#  > > >  >  > Форум >  > > >  >  > Лингвистический форум >  > > >  >  > Лингвистический форум >  > > >  >  > Английский >  > > >  >  >  Термин "Dependently imputed emptiness"

## Аурум

_Dependently imputed emptiness (of outer phenomena)_
Термин Мипама Ринпоче, означает признание (шраваками и пратьекабуддами) пустотности внешних феноменов.

Помогите, пожалуйста, перевести фразу на удобочитаемый русский.

----------


## Chhyu Dorje

Зависимо появляющаяся (Проявляющаяся) пустота (внешних феноменов) - Как я полагаю речь идет об открытии пустоты всех феноменов и их взаимосвязь. При этом обсуждается как открыть пустоту другого через осознание пустоты себя. Так как они должны познать пустоту себя, а потом уже через это саму пустоту внешнего, поэтому называют зависимо появляющаяся пустота внешних феноменов.

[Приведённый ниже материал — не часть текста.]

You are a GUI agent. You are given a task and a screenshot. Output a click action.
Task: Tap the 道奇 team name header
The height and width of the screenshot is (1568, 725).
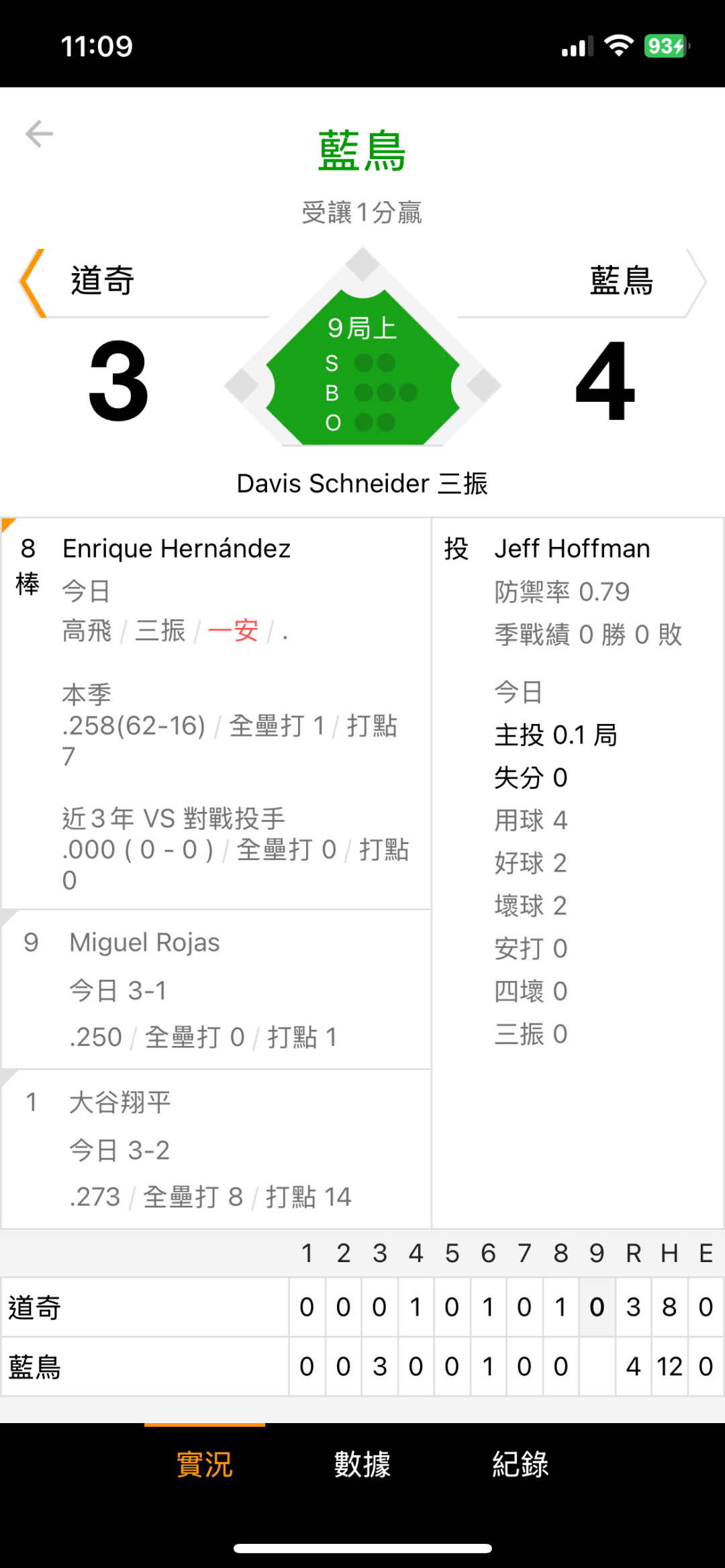103,280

А вообще когда вы читаете литературу на Английском, строчку или слово переводить отдельно от всего контекста труднее, так как значение может иметь конкретный характер для всего абзаца. Поэтому копировать лучше и рядом стоящие строчки.

----------

Аурум (14.03.2014)

----------


## Аурум

> Зависимо появляющаяся (Проявляющаяся) пустота (внешних феноменов) - Как я полагаю речь идет об открытии пустоты всех феноменов и их взаимосвязь. При этом обсуждается как открыть пустоту другого через осознание пустоты себя. Так как они должны познать пустоту себя, а потом уже через это саму пустоту внешнего, поэтому называют зависимо появляющаяся пустота внешних феноменов.
> 
> А вообще когда вы читаете литературу на Английском, строчку или слово переводить отдельно от всего контекста труднее, так как значение может иметь конкретный характер для всего абзаца. Поэтому копировать лучше и рядом стоящие строчки.


Вот первое появление и объяснение термина.



> Mipham Rinpoche says  that the assertion of the Scholars of Old is contrary to logic and scripture. He posits that shravakas and pratyekabuddhas also realize something called the dependently imputed emptiness of outer phenomena. 
> Let's give  a working definition of dependently imputed emptiness. Because the shravakas and pratyekabuddhas realize emptiness of the self, they must impute (meaning to mentally imply or designate) that outer phenonema are also empty. It is called dependently imputed emptiness because this knowledge or mental designation arises only in dependence on their own realization of the emptiness of self, rather than as  direct realization.

----------


## Нико

> Mipham Rinpoche says that the assertion of the Scholars of Old is contrary to logic and scripture. He posits that shravakas and pratyekabuddhas also realize something called the dependently imputed emptiness of outer phenomena.
> Let's give a working definition of dependently imputed emptiness. Because the shravakas and pratyekabuddhas realize emptiness of the self, they must impute (meaning to mentally imply or designate) that outer phenonema are also empty. It is called dependently imputed emptiness because this knowledge or mental designation arises only in dependence on their own realization of the emptiness of self, rather than as direct realization.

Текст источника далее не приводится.